Le deuxième point est que cette amélioration tient principalement aux émergents et à la Chine en particulier. L’indice émergent se redresse à 51 contre 50.6 en février. Outre la Chine, la Russie, Taiwan ou encore la Corée du sud ont une allure plus robuste. Dans le même temps l’indice US se replie et celui de la zone euro aussi (voir ici).
La remontée de l’ISM manufacturier aux USA suggère néanmoins que l’activité aux USA ne ralentit pas. Juste une remarque ici: les données américaines deviennent très volatiles avec des fluctuations fortes d’un mois sur l’autre (emploi, ventes de détail, vente de maisons neuves).

La zone Euro ralentit vivement en mars

La publication des indices Markit du mois de mars confirment la pression baissière sur l’activité. Les indices avancés publiés pour la zone Euro, l’Allemagne et la France, le 22 mars, ont été révisés à la baisse. Ce n’est jamais un très bon signal quant à la vigueur de l’activité. Cette révision a été marginale en zone Euro (de 47.6 à 47.5) et en France (49.8 à 49.7) mais plus marquée en Allemagne de 44.7 à 44.1. Il n’a pas été aussi faible depuis juillet 2012.
Pour la zone Euro, l’indice n’a pas été aussi bas depuis juin 2013 mais à l’époque le mouvement était haussier alors qu’ici il traduit une détérioration de l’activité.
Pour les 2 autres grands pays que sont l’Espagne et l’Italie, on note un léger rebond en Espagne de 49.9 en février à 50;9 en mars alors que la situation italienne continue de se dégrader, l’indice passant de 47.7 à 47.4.

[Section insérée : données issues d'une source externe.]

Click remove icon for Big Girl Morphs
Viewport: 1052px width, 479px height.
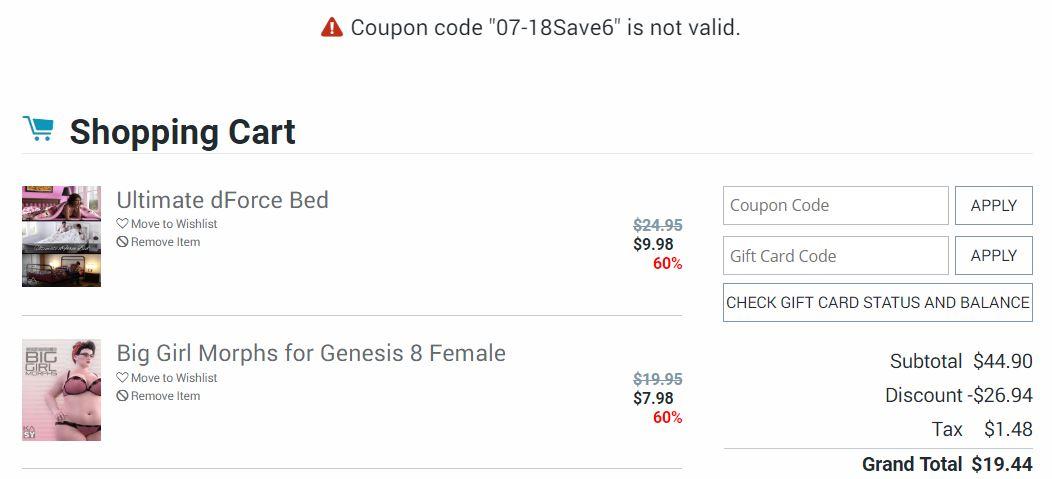tap(122, 396)
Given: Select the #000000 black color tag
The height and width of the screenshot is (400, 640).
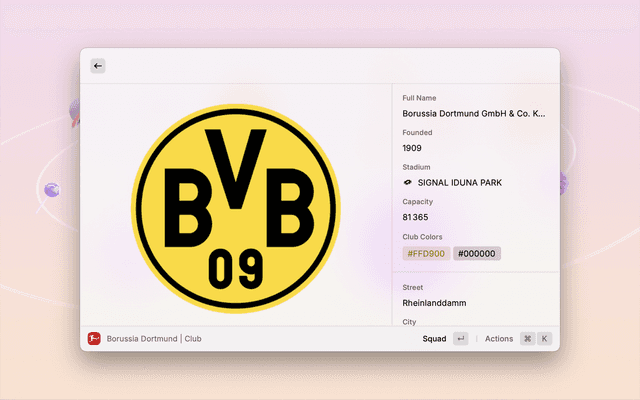Looking at the screenshot, I should pyautogui.click(x=477, y=254).
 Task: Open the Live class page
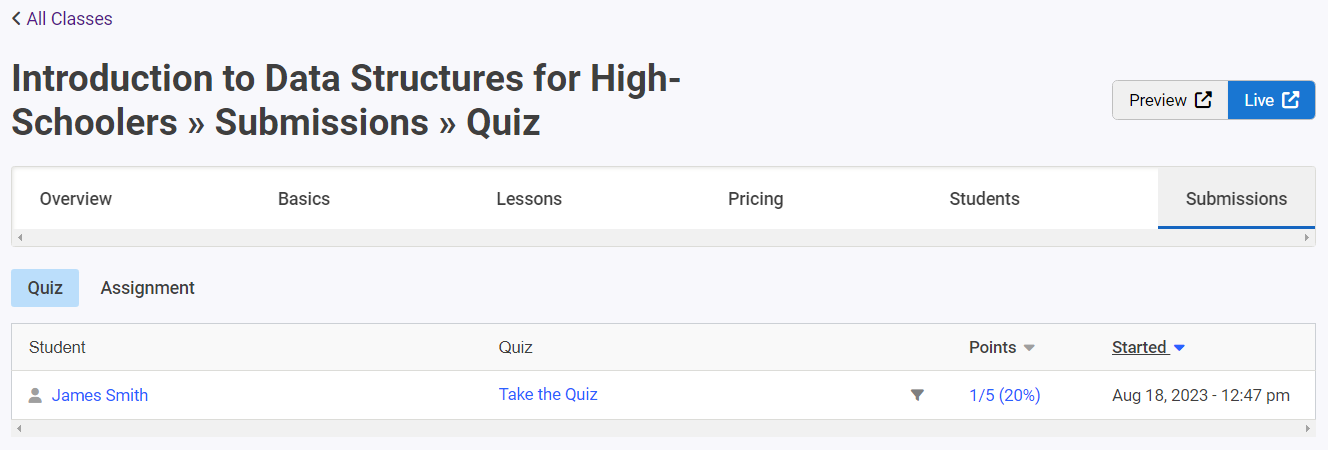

Une bonne explication est l’allure des échanges internationaux. L’Allemagne est franchement pénalisée par la contraction des échanges en raison d’un taux d’ouverture supérieur à 44%. Tout choc sur le commerce mondial a un impact immédiat sur elle.
De façon plus générale, en raison des échanges très fournis entre pays de la zone, tout choc externe est amplifié par un effet de contagion et pénalise l’activité de tous. Cela avait joué très favorablement à la hausse en 2017 mais joue à la baisse aujourd’hui.
L’Allemagne voie ses commandes à l’export révisées à la baisse par rapport à l’estimation avancée de mars (38.9 contre 39.5 initialement). Pour la France, le chiffre est inchangé.

La politique économique active de la zone Euro ne passant que par la politique monétaire, qui n’en peut plus d’être accommodante, le choc n’est pas amorti et se propage ainsi avec un effet de persistance. Sauf un retournement brutal et inattendu du commerce mondial, l’inversion de la tendance en zone Euro ne se fera pas rapidement. Il faudrait avoir la capacité de soutenir la demande domestique pour cela via des moyens budgétaires. Ce n’est pas la thématiques même si la France joue un peu le jeu contrainte et forcée.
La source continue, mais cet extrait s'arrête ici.